• WHAT IS NEEDED: Give each entry back by retyping it exactly as written.

• DATA LISTING:
_ _ _ _ _

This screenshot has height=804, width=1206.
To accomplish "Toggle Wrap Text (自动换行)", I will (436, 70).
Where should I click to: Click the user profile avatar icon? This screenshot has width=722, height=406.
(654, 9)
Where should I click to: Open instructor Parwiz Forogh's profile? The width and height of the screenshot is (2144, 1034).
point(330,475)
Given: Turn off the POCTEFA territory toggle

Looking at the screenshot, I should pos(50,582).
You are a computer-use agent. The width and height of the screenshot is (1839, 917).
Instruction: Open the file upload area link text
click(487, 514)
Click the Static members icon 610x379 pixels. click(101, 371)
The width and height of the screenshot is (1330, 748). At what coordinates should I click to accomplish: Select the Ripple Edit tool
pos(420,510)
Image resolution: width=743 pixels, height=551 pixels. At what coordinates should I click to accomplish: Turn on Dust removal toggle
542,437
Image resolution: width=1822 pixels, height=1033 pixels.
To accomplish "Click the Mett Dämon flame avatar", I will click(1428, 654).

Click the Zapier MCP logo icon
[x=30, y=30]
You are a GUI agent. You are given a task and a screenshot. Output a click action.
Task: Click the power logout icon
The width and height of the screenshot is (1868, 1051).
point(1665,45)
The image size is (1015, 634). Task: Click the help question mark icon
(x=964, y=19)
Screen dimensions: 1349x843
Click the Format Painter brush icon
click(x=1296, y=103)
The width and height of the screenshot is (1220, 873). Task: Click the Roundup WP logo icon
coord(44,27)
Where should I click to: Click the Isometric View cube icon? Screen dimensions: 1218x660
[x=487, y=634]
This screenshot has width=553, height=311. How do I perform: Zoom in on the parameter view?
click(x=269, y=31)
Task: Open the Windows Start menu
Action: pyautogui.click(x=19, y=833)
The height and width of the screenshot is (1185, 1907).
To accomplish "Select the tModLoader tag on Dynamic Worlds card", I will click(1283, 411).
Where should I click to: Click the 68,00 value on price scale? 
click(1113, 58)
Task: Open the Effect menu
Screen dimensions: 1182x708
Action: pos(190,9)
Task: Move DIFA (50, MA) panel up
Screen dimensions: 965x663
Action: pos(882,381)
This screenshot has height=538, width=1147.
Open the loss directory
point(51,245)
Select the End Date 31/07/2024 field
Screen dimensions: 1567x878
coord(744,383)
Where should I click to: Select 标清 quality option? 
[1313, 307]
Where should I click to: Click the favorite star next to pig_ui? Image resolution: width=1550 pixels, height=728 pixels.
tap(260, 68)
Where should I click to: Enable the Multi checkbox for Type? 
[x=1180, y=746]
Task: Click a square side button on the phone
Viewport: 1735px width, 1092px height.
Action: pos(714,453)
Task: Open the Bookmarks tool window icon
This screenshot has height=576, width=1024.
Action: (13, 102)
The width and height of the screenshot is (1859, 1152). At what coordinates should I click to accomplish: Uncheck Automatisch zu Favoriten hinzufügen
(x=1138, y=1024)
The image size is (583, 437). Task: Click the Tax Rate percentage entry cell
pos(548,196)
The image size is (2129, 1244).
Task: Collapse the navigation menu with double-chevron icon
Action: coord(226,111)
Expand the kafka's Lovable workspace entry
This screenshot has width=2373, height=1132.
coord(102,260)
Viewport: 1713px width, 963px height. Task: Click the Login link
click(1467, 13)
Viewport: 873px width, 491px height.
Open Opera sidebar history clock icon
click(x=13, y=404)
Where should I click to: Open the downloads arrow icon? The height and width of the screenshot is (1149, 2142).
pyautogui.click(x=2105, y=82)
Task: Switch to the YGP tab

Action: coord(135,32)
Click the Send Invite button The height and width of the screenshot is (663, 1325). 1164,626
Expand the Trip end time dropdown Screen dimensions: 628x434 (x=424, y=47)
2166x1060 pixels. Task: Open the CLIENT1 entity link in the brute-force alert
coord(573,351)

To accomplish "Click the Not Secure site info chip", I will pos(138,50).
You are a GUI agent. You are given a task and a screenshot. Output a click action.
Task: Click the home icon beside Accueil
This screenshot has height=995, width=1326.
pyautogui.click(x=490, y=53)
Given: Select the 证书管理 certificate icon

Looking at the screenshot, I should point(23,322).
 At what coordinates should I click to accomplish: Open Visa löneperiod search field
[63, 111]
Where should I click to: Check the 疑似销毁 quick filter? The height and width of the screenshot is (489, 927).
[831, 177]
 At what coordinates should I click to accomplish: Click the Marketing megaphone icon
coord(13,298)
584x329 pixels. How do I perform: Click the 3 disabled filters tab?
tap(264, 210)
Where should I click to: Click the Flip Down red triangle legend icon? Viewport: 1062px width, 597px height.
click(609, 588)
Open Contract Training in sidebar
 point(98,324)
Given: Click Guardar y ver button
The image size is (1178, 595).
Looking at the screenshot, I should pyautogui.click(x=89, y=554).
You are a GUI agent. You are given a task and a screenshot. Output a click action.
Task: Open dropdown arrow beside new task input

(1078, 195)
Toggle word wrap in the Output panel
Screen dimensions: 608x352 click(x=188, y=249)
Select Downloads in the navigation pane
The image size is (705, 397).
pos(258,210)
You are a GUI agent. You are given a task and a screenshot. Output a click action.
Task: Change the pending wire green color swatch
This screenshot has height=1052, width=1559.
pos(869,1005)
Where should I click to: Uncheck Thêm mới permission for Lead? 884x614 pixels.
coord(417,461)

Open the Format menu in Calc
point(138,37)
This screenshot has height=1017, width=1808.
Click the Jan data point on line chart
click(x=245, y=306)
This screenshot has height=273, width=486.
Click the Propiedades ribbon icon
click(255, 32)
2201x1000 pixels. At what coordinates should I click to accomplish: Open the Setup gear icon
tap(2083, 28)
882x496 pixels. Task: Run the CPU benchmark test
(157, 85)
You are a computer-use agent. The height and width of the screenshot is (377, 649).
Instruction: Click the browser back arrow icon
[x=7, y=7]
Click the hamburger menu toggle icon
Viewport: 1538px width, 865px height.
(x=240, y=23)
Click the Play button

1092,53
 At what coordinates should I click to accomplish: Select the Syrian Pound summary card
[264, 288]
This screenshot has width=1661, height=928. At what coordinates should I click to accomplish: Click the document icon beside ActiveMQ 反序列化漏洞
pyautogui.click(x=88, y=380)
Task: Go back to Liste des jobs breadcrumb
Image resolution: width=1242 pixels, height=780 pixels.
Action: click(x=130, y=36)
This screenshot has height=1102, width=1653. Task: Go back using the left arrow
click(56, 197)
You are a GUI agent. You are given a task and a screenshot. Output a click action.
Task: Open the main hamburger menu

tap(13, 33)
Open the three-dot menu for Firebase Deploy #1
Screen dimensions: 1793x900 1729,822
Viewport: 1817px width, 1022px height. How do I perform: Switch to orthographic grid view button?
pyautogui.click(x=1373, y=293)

_ _ _ _ _

• WRITTEN REPLY:
This screenshot has height=804, width=1206.
To accomplish "Toggle Wrap Text (自动换行)", I will (436, 70).
Where should I click to: Click the user profile avatar icon? This screenshot has width=722, height=406.
(654, 9)
Where should I click to: Open instructor Parwiz Forogh's profile? The width and height of the screenshot is (2144, 1034).
point(330,475)
Given: Turn off the POCTEFA territory toggle

Looking at the screenshot, I should pos(50,582).
You are a computer-use agent. The width and height of the screenshot is (1839, 917).
Instruction: Open the file upload area link text
click(487, 514)
Click the Static members icon 610x379 pixels. click(101, 371)
The width and height of the screenshot is (1330, 748). At what coordinates should I click to accomplish: Select the Ripple Edit tool
pos(420,510)
Image resolution: width=743 pixels, height=551 pixels. At what coordinates should I click to accomplish: Turn on Dust removal toggle
542,437
Image resolution: width=1822 pixels, height=1033 pixels.
To accomplish "Click the Mett Dämon flame avatar", I will click(1428, 654).

Click the Zapier MCP logo icon
[x=30, y=30]
You are a GUI agent. You are given a task and a screenshot. Output a click action.
Task: Click the power logout icon
The width and height of the screenshot is (1868, 1051).
point(1665,45)
The image size is (1015, 634). Task: Click the help question mark icon
(x=964, y=19)
Screen dimensions: 1349x843
Click the Format Painter brush icon
click(x=1296, y=103)
The width and height of the screenshot is (1220, 873). Task: Click the Roundup WP logo icon
coord(44,27)
Where should I click to: Click the Isometric View cube icon? Screen dimensions: 1218x660
[x=487, y=634]
This screenshot has width=553, height=311. How do I perform: Zoom in on the parameter view?
click(x=269, y=31)
Task: Open the Windows Start menu
Action: pyautogui.click(x=19, y=833)
The height and width of the screenshot is (1185, 1907).
To accomplish "Select the tModLoader tag on Dynamic Worlds card", I will click(1283, 411).
Where should I click to: Click the 68,00 value on price scale? 
click(1113, 58)
Task: Open the Effect menu
Screen dimensions: 1182x708
Action: pos(190,9)
Task: Move DIFA (50, MA) panel up
Screen dimensions: 965x663
Action: pos(882,381)
This screenshot has height=538, width=1147.
Open the loss directory
point(51,245)
Select the End Date 31/07/2024 field
Screen dimensions: 1567x878
coord(744,383)
Where should I click to: Select 标清 quality option? 
[1313, 307]
Where should I click to: Click the favorite star next to pig_ui? Image resolution: width=1550 pixels, height=728 pixels.
tap(260, 68)
Where should I click to: Enable the Multi checkbox for Type? 
[x=1180, y=746]
Task: Click a square side button on the phone
Viewport: 1735px width, 1092px height.
Action: pos(714,453)
Task: Open the Bookmarks tool window icon
This screenshot has height=576, width=1024.
Action: (13, 102)
The width and height of the screenshot is (1859, 1152). At what coordinates should I click to accomplish: Uncheck Automatisch zu Favoriten hinzufügen
(x=1138, y=1024)
The image size is (583, 437). Task: Click the Tax Rate percentage entry cell
pos(548,196)
The image size is (2129, 1244).
Task: Collapse the navigation menu with double-chevron icon
Action: coord(226,111)
Expand the kafka's Lovable workspace entry
This screenshot has width=2373, height=1132.
coord(102,260)
Viewport: 1713px width, 963px height. Task: Click the Login link
click(1467, 13)
Viewport: 873px width, 491px height.
Open Opera sidebar history clock icon
click(x=13, y=404)
Where should I click to: Open the downloads arrow icon? The height and width of the screenshot is (1149, 2142).
pyautogui.click(x=2105, y=82)
Task: Switch to the YGP tab

Action: coord(135,32)
Click the Send Invite button The height and width of the screenshot is (663, 1325). 1164,626
Expand the Trip end time dropdown Screen dimensions: 628x434 (x=424, y=47)
2166x1060 pixels. Task: Open the CLIENT1 entity link in the brute-force alert
coord(573,351)

To accomplish "Click the Not Secure site info chip", I will pos(138,50).
You are a GUI agent. You are given a task and a screenshot. Output a click action.
Task: Click the home icon beside Accueil
This screenshot has height=995, width=1326.
pyautogui.click(x=490, y=53)
Given: Select the 证书管理 certificate icon

Looking at the screenshot, I should point(23,322).
 At what coordinates should I click to accomplish: Open Visa löneperiod search field
[63, 111]
Where should I click to: Check the 疑似销毁 quick filter? The height and width of the screenshot is (489, 927).
[831, 177]
 At what coordinates should I click to accomplish: Click the Marketing megaphone icon
coord(13,298)
584x329 pixels. How do I perform: Click the 3 disabled filters tab?
tap(264, 210)
Where should I click to: Click the Flip Down red triangle legend icon? Viewport: 1062px width, 597px height.
click(609, 588)
Open Contract Training in sidebar
 point(98,324)
Given: Click Guardar y ver button
The image size is (1178, 595).
Looking at the screenshot, I should pyautogui.click(x=89, y=554).
You are a GUI agent. You are given a task and a screenshot. Output a click action.
Task: Open dropdown arrow beside new task input

(1078, 195)
Toggle word wrap in the Output panel
Screen dimensions: 608x352 click(x=188, y=249)
Select Downloads in the navigation pane
The image size is (705, 397).
pos(258,210)
You are a GUI agent. You are given a task and a screenshot. Output a click action.
Task: Change the pending wire green color swatch
This screenshot has height=1052, width=1559.
pos(869,1005)
Where should I click to: Uncheck Thêm mới permission for Lead? 884x614 pixels.
coord(417,461)

Open the Format menu in Calc
point(138,37)
This screenshot has height=1017, width=1808.
Click the Jan data point on line chart
click(x=245, y=306)
This screenshot has height=273, width=486.
Click the Propiedades ribbon icon
click(255, 32)
2201x1000 pixels. At what coordinates should I click to accomplish: Open the Setup gear icon
tap(2083, 28)
882x496 pixels. Task: Run the CPU benchmark test
(157, 85)
You are a computer-use agent. The height and width of the screenshot is (377, 649).
Instruction: Click the browser back arrow icon
[x=7, y=7]
Click the hamburger menu toggle icon
Viewport: 1538px width, 865px height.
(x=240, y=23)
Click the Play button

1092,53
 At what coordinates should I click to accomplish: Select the Syrian Pound summary card
[264, 288]
This screenshot has width=1661, height=928. At what coordinates should I click to accomplish: Click the document icon beside ActiveMQ 反序列化漏洞
pyautogui.click(x=88, y=380)
Task: Go back to Liste des jobs breadcrumb
Image resolution: width=1242 pixels, height=780 pixels.
Action: click(x=130, y=36)
This screenshot has height=1102, width=1653. Task: Go back using the left arrow
click(56, 197)
You are a GUI agent. You are given a task and a screenshot. Output a click action.
Task: Open the main hamburger menu

tap(13, 33)
Open the three-dot menu for Firebase Deploy #1
Screen dimensions: 1793x900 1729,822
Viewport: 1817px width, 1022px height. How do I perform: Switch to orthographic grid view button?
pyautogui.click(x=1373, y=293)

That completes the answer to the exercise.